I cardinali volevano accostarsi a Roma: essi temevano che il Concilio, imitando quello di Costanza, nominasse il successore di Pio IV. Fu dunque affrettata la chiusura del Concilio. Si decretò in gran fretta una infornata di dogmi, venuti bell'e pronti da Roma; si scomunicò gli eretici, come al solito; e nella ventesima quinta seduta fu proclamata la chiusura. Vi si adoperò la formula: «Alla presenza dello Spirito Santo, ci parve bene....», anzichè la formula consacrata: «Parve bene allo Spirito Santo ed a noi».

Questo Concilio aveva durato ventun'anno. I teologi non v'ebbero voto deliberativo: essi spiegarono i dogmi. I prelati pronunciarono. I legati del papa diressero, e furono sempre i padroni.

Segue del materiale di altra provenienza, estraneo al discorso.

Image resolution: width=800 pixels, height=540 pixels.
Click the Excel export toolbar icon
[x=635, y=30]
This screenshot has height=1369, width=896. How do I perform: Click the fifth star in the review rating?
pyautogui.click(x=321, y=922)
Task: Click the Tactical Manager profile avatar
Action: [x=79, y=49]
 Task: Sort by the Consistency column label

Il papa approvò in un concistoro i decreti del Concilio, dietro la proposta del cardinale Buoncompagni, che il papa solo poteva interpretare i decreti e le decisioni sinodali, sui quali era severamente vietato di fare alcuna glossa o commento.

La Francia e la Germania non riconobbero il Concilio di Trento. Ed allorchè più tardi, all'epoca della reazione cattolica, esse vi aderirono, non si sottomisero che alla parte dogmatica, respingendo sempre la parte disciplinare, contraria agli usi ed ai privilegi di ciascuna nazione.